## OBJECTIVE
Pull out each line of the rows below that contains the string "width". Case counts.

## DATASET

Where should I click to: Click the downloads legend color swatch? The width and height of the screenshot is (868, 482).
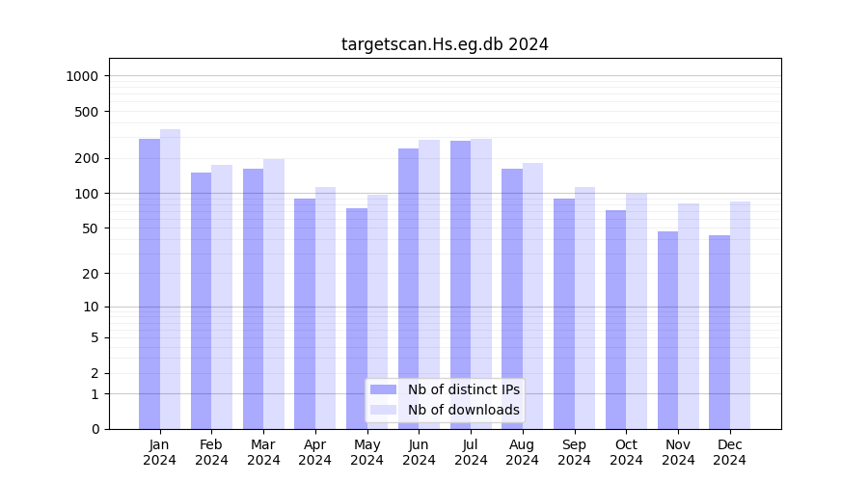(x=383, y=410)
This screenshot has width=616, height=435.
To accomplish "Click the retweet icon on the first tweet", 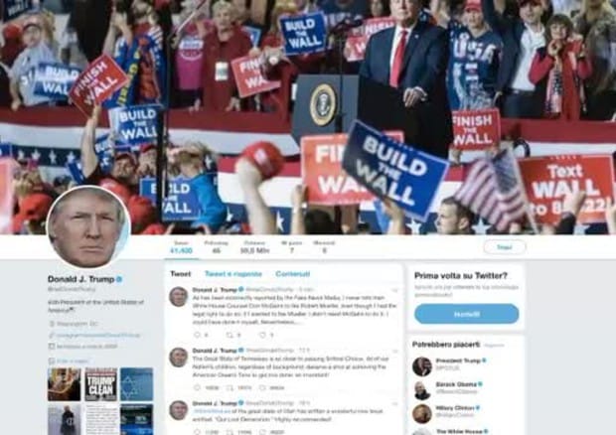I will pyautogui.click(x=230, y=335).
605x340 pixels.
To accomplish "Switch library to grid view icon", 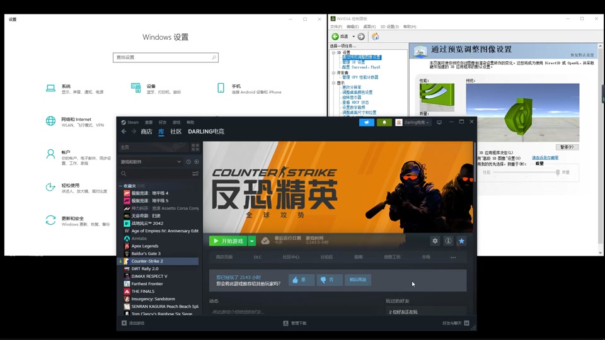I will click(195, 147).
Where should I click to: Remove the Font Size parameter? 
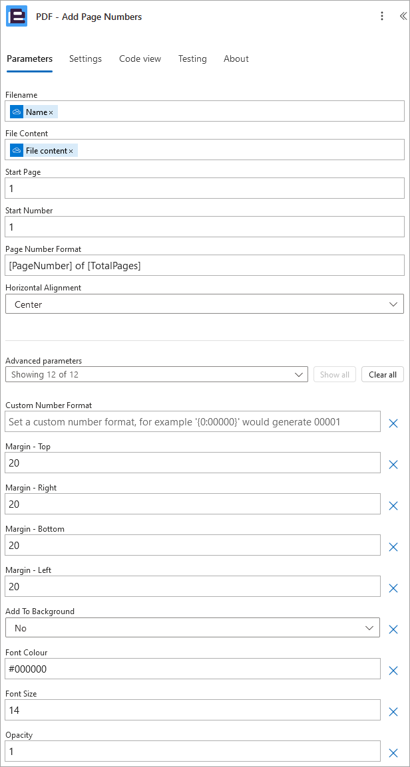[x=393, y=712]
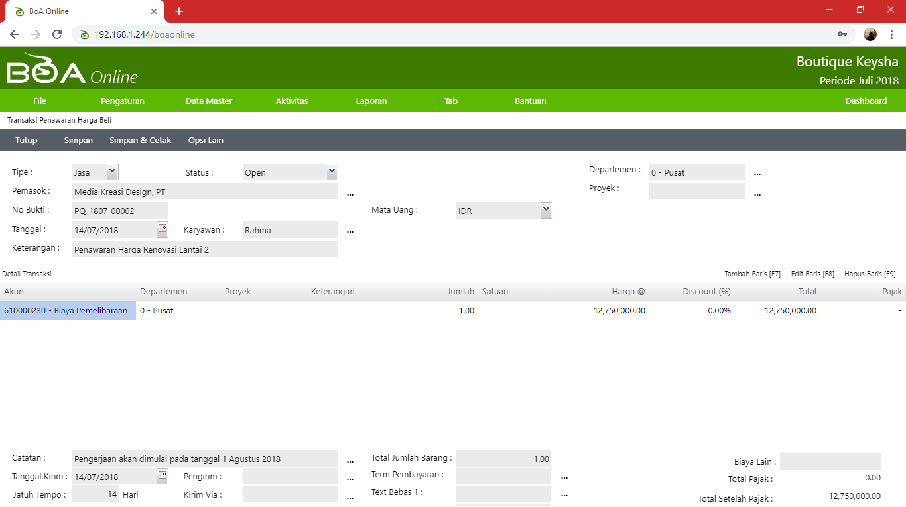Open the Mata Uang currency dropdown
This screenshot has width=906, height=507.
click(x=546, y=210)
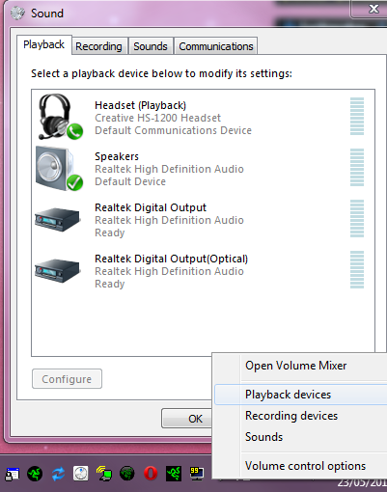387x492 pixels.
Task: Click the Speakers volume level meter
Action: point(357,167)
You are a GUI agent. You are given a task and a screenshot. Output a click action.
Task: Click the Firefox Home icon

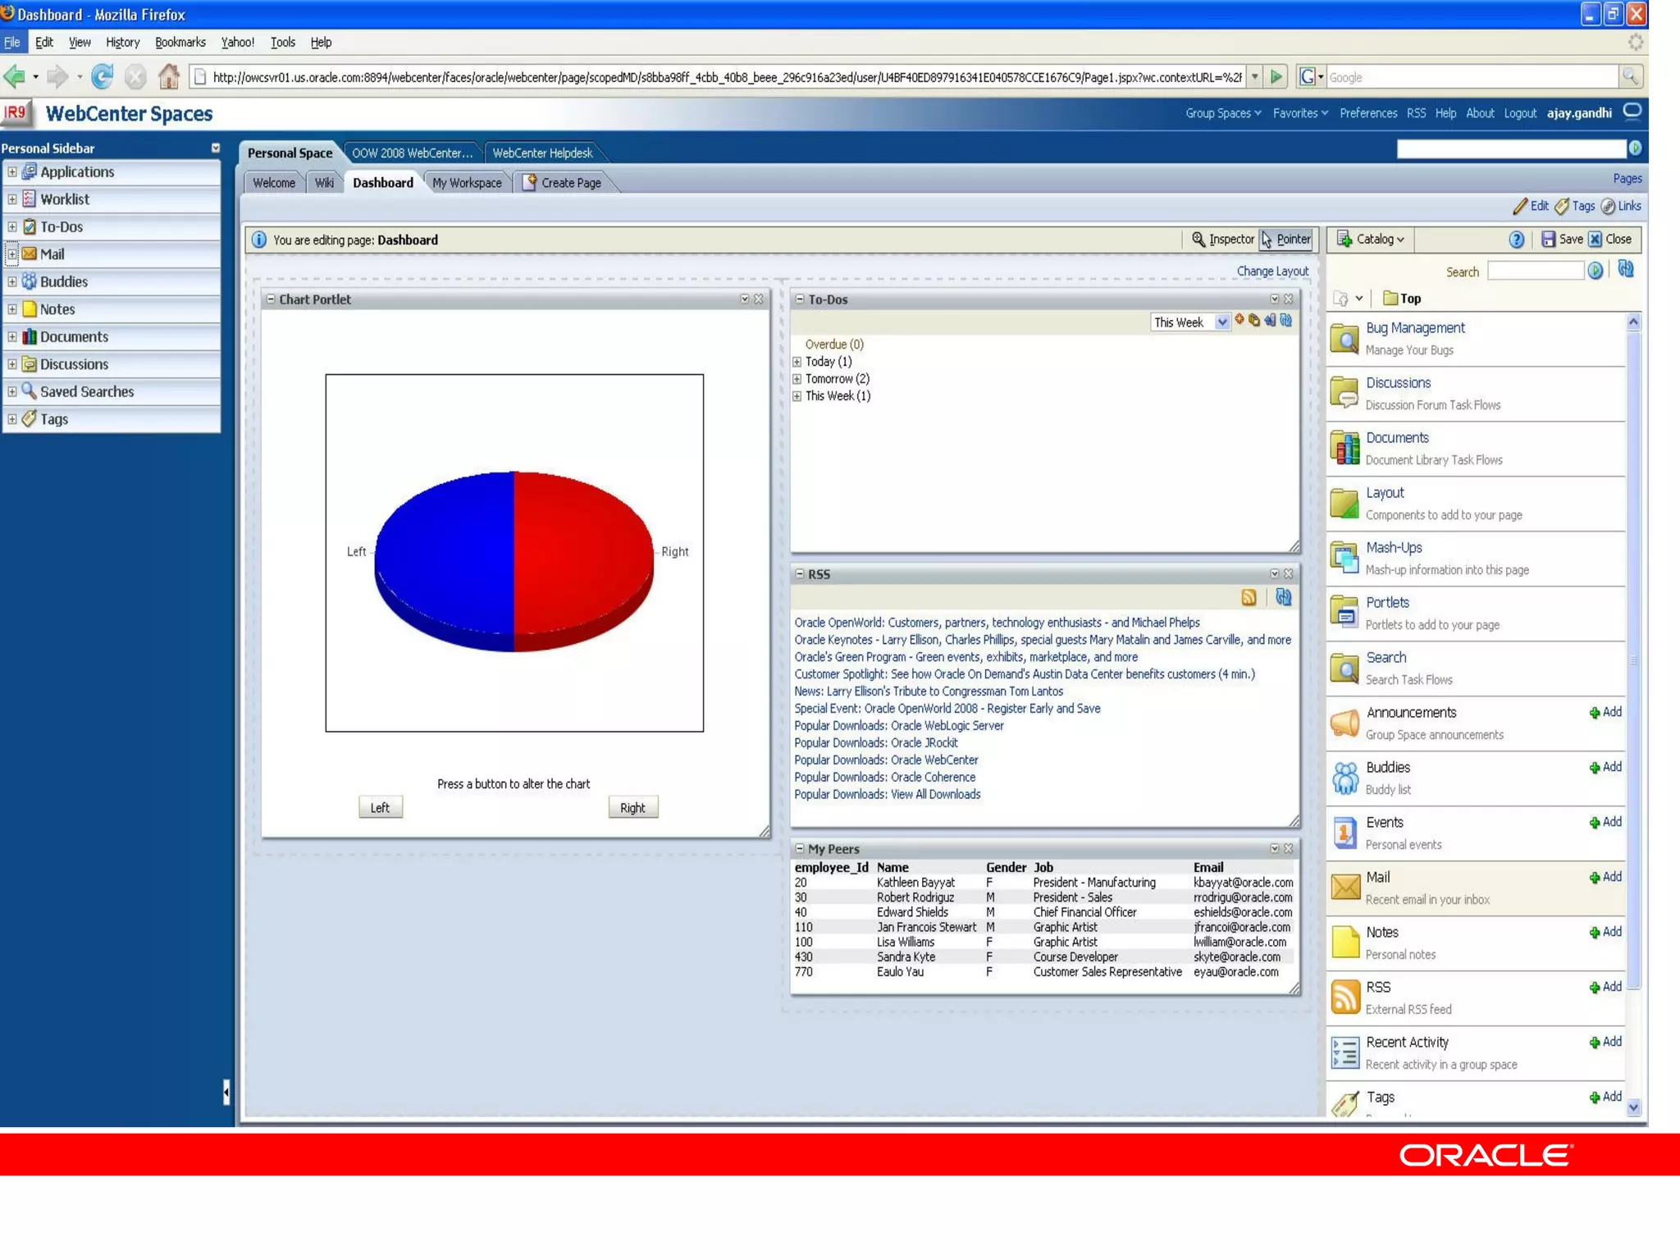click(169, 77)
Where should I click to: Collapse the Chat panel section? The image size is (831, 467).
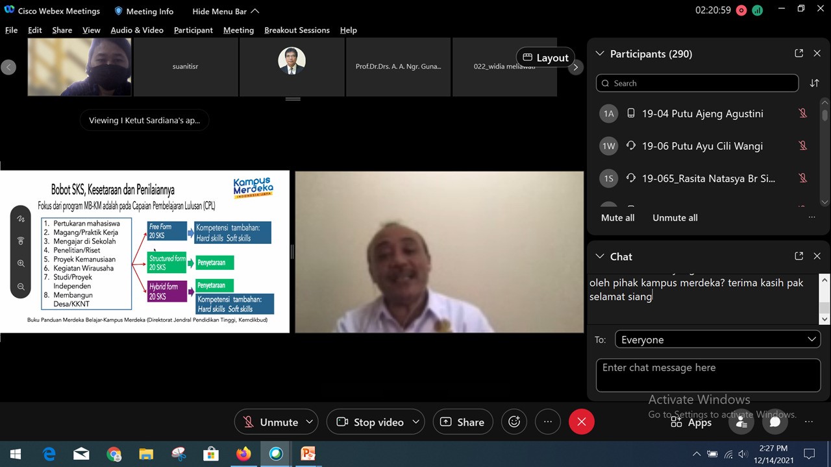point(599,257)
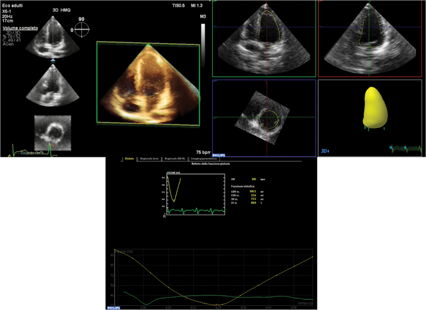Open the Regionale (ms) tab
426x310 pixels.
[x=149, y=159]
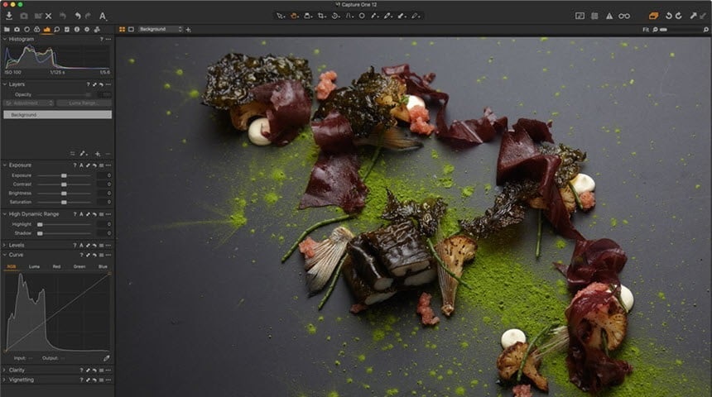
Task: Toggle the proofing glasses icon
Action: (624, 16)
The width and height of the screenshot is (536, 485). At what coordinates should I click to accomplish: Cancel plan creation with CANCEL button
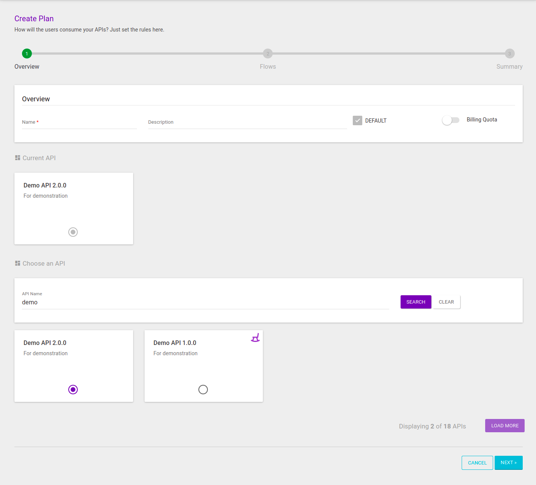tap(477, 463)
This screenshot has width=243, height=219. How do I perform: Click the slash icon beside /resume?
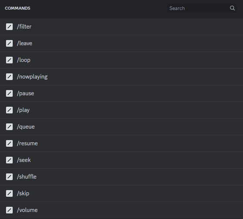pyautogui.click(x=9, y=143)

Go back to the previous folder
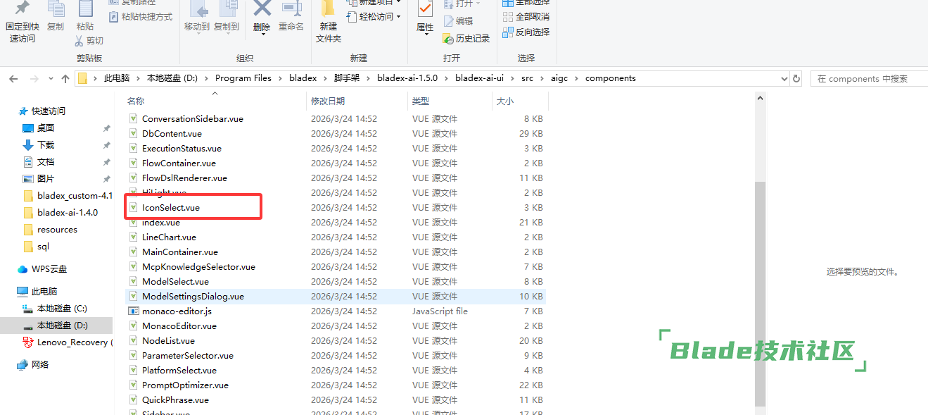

## RESPONSE TO THE TASK
Where should I click to: Click the downloads legend color swatch? The width and height of the screenshot is (868, 482).
This screenshot has width=616, height=435.
This screenshot has width=906, height=507.
The width and height of the screenshot is (536, 485). At what coordinates should I click to accomplish: Cancel plan creation with CANCEL button
This screenshot has width=243, height=219. How do I perform: Click the slash icon beside /resume?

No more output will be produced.